President Trump pledged not to interfere in the domestic politics of other countries, saying he would “learn from the mistakes of the past” by seeking “new friends” whose interests align with the United States.
“My job is not to represent the world,” Trump said during his first address before a joint session of Congress. “My job is to represent the United States of America. But we know that America is better off, when there is less conflict — not more.”
Those remarks elaborated on the America First theme Trump sounded during his inaugural address, when he said “that it is the right of all nations to put their own interests first.” Trump’s speech to Congress renounced the regime change policies carried out during the George W. Bush and Obama administrations — as well as, apparently, criticism of other nations’ domestic politics.
“Free nations are the best vehicle for expressing the will of the people — and America respects the right of all nations to chart their own path,” Trump said.
The remarks were consistent with the thinking outlined by Michael Anton, a Trump national security advisor, in an essay recently published by the new pro-Trump journal American Affairs.
“The fact that America has a ‘team interest’ in the success or non-failure of democracy does not mean that we have an interest in trying to impose democracy in places where it is almost certain to fail,” Anton wrote in the essay, which was written before he took a job in the White House, and then published later. “Among the many reasons to be hopeful about President Trump’s foreign policy is that he seems to understand that correcting the errors of the neo-interventionists does not require adopting those of the paleo-isolationists.”
Trump’s congressional address aimed for a compromise between those positions.

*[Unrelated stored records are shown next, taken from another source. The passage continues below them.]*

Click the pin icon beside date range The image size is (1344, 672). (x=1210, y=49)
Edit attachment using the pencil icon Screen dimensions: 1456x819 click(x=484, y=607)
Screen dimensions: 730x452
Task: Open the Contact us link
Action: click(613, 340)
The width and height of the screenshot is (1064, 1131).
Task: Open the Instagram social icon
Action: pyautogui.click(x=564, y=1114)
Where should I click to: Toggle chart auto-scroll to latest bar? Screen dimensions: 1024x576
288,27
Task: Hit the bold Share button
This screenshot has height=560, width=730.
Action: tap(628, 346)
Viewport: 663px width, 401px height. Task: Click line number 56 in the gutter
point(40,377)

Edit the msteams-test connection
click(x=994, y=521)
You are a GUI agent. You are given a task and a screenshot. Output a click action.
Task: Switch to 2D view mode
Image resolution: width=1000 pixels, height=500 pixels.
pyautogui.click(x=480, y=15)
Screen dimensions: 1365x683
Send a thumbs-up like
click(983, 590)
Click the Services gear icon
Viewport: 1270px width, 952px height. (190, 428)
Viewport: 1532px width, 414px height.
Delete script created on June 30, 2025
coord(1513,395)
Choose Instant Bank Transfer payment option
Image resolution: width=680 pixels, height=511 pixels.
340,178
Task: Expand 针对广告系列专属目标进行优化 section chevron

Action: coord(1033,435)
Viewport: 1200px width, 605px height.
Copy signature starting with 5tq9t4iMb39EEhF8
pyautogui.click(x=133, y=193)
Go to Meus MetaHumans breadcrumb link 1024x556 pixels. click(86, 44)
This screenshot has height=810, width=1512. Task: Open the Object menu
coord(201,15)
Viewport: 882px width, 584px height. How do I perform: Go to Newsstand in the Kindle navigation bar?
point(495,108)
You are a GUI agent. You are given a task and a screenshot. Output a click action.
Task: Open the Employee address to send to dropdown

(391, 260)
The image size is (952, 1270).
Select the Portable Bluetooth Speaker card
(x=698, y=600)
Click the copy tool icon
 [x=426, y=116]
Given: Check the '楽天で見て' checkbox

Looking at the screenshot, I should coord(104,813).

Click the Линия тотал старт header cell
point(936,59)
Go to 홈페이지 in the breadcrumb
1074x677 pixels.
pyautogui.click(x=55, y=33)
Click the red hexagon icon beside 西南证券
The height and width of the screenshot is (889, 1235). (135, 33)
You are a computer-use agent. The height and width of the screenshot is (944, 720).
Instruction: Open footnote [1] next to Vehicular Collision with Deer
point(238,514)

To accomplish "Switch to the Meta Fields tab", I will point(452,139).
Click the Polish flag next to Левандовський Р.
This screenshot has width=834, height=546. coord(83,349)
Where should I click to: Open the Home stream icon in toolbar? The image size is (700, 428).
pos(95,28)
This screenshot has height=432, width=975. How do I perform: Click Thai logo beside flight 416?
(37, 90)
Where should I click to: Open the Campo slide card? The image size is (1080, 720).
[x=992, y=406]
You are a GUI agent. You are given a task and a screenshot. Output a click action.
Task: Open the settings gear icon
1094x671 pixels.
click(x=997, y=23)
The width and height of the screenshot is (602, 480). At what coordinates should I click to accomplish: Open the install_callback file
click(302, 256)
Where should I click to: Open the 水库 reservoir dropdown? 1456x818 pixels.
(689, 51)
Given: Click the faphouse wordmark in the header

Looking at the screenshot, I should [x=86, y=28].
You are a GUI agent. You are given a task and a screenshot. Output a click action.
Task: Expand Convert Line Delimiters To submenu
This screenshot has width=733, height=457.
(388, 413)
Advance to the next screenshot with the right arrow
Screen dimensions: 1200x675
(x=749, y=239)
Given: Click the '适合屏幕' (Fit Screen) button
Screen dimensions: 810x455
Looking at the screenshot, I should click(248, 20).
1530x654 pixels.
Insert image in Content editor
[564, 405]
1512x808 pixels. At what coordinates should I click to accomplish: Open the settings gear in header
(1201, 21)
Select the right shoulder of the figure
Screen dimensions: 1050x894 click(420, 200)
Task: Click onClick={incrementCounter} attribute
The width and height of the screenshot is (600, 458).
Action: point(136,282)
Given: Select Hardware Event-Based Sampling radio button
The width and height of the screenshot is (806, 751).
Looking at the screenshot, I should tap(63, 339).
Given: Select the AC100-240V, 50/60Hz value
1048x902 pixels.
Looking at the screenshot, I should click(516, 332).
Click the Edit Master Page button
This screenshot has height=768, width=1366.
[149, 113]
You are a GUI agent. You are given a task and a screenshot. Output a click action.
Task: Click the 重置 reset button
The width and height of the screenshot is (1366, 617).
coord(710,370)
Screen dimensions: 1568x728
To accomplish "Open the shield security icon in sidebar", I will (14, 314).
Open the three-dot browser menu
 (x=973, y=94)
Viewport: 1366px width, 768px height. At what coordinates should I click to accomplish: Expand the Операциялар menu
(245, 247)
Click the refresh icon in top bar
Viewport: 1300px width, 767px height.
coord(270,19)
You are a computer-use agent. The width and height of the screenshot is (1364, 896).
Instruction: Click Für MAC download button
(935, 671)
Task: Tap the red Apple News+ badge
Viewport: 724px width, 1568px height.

He touted the NATO alliance while claiming credit for the allies’ increasing willingness to live up to their financial commitments under the terms of the treaty.
He reiterated his desire to forge new friendships, a statement that might trouble allies who fear a rapprochement between Trump and Russian President Vladimir Putin. But he anchored that remark in an allusion to Germany, which is one of Putin’s foremost European opponents under the leadership of Chancellor Angela Merkel.
“We want peace, wherever peace can be found,” Trump said. “America is friends today with former enemies. Some of our closest allies, decades ago, fought on the opposite side of these World Wars. This history should give us all faith in the possibilities for a better world.”